Regarding data culture, for example, the question of how federal structures are designed arises: Does an organization tend to emphasize central responsibility or local responsibility? Do federal levels also correspond to hierarchical levels, i.e. are decisions escalated through management or are competent committees (with decision-making authority), put together differently? How is the decentralized competence of the domains balanced in comparison to centrally provided platforms that are to be used with the shortest possible learning curve for users from the domains, but which have to be operated at considerable expense?
Moving step by step to the ‘North Star’
Companies that are rethinking their data strategy should develop a North Star but then proceed in a very pragmatic way. The North Star represents the desired end state: Do you want to increase efficiency, improve products or services based on insights from existing data or open up new business areas? If the goal of a data strategy and corresponding initiatives is not clear, then the realization is doomed to failure. Only when the direction is clear can practically realizable steps lead to success.

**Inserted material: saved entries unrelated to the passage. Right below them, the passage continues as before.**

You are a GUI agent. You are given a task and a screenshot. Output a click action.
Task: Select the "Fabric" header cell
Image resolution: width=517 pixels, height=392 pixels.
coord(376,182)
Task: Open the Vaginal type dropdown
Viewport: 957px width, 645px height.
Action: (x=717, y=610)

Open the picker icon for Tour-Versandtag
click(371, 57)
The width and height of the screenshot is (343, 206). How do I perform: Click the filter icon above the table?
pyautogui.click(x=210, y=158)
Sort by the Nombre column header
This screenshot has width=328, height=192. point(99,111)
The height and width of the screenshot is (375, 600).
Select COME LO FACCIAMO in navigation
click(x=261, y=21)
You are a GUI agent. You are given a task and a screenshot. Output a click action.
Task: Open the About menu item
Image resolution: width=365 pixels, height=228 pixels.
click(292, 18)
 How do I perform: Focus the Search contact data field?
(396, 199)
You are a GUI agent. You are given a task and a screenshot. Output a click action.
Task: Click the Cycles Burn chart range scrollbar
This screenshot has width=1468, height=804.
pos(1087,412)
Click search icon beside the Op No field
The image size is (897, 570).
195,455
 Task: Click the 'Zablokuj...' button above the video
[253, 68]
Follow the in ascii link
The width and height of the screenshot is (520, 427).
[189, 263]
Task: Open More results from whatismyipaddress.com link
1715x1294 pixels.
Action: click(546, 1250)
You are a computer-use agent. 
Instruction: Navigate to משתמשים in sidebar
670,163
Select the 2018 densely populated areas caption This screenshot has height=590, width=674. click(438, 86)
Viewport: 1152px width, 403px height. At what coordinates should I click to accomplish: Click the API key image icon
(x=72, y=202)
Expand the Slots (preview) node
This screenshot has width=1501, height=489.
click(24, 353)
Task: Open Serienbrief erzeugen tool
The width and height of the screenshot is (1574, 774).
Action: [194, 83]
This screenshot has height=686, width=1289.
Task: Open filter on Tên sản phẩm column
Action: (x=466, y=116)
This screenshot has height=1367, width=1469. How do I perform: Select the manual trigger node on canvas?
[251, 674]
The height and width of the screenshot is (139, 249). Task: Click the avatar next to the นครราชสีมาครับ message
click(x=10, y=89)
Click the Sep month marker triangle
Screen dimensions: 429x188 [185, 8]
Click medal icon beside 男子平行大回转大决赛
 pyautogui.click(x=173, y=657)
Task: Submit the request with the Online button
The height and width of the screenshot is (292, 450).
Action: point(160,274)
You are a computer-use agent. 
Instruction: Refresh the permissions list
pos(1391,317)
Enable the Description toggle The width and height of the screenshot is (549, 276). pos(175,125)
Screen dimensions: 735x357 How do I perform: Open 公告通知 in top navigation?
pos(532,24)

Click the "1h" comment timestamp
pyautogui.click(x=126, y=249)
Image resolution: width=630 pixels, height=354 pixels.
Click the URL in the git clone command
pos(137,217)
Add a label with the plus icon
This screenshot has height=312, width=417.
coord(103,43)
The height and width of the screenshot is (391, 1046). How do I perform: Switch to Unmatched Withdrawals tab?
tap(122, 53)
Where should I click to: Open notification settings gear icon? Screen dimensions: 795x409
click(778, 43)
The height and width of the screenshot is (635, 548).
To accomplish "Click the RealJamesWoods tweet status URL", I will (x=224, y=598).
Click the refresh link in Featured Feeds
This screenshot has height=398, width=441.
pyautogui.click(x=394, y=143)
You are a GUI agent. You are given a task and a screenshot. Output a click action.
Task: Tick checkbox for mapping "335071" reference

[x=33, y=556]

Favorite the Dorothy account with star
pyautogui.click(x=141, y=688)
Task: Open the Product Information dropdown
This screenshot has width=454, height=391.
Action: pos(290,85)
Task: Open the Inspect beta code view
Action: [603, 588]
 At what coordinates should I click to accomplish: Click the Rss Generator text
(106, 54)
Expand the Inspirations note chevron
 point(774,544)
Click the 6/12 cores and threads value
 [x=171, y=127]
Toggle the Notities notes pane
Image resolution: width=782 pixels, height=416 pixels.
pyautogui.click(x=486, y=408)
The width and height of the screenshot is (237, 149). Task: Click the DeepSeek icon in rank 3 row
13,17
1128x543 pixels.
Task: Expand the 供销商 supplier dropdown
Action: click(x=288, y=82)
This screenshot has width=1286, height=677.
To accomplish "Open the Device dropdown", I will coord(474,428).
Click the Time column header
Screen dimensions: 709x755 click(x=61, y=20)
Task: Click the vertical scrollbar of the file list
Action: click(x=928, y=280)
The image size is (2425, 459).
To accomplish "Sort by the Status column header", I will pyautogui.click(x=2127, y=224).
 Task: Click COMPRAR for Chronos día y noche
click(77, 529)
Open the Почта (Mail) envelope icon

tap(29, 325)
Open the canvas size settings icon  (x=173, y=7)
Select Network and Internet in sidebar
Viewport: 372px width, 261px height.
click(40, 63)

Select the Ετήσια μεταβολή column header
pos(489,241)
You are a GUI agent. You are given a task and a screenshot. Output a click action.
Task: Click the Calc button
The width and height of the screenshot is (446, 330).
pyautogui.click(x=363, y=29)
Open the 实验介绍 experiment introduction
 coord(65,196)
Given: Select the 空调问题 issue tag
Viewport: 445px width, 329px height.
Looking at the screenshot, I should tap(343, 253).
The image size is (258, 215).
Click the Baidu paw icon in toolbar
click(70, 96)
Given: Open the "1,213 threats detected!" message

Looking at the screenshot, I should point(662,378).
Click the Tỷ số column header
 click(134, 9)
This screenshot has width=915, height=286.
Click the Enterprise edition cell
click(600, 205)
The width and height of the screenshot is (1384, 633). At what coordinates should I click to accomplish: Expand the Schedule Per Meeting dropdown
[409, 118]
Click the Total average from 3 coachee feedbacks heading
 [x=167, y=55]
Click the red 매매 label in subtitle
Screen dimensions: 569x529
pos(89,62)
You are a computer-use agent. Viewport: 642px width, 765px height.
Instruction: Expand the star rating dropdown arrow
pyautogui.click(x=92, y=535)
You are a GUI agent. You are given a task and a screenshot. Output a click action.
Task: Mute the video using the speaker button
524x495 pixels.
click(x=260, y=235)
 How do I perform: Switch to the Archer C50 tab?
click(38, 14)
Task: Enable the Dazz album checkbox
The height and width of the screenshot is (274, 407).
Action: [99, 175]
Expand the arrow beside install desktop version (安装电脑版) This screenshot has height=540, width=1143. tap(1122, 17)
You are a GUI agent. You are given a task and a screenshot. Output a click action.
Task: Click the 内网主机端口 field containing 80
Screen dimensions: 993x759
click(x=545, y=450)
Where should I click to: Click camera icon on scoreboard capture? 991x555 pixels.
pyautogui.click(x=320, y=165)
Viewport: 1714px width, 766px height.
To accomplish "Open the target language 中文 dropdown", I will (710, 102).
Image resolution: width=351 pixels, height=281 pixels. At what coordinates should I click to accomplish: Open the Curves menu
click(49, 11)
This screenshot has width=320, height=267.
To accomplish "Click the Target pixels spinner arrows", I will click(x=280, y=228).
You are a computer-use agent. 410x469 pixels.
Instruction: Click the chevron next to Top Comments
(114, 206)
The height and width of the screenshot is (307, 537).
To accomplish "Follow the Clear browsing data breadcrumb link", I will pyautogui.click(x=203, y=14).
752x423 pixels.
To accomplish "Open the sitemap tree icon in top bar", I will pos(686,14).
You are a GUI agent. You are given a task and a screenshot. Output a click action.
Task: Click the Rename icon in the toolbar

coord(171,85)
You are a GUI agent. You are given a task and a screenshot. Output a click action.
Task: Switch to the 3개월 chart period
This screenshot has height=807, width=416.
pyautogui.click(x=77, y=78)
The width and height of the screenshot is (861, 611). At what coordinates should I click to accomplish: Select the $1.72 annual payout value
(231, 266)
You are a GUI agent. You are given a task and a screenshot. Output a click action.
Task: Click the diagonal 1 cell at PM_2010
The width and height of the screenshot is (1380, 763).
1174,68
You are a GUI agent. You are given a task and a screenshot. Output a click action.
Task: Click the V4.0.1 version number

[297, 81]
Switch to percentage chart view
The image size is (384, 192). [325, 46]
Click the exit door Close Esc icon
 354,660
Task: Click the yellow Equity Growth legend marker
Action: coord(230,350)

The organization can be carefully modified, for example, to establish federal governance structures, implement central control of the top ontology layer, and adapt and improve it in interaction with the domains. The domains must be empowered to independently implement data products, with a central definition of the policies that must apply to all, for example with regard to identity and access management. And here, in the creation of a platform — planned or emergent because of only loosely coordinated initiatives to reduce communication overheads — the data strategy approaches the classic IT strategy, particularly concerning cloud architectures.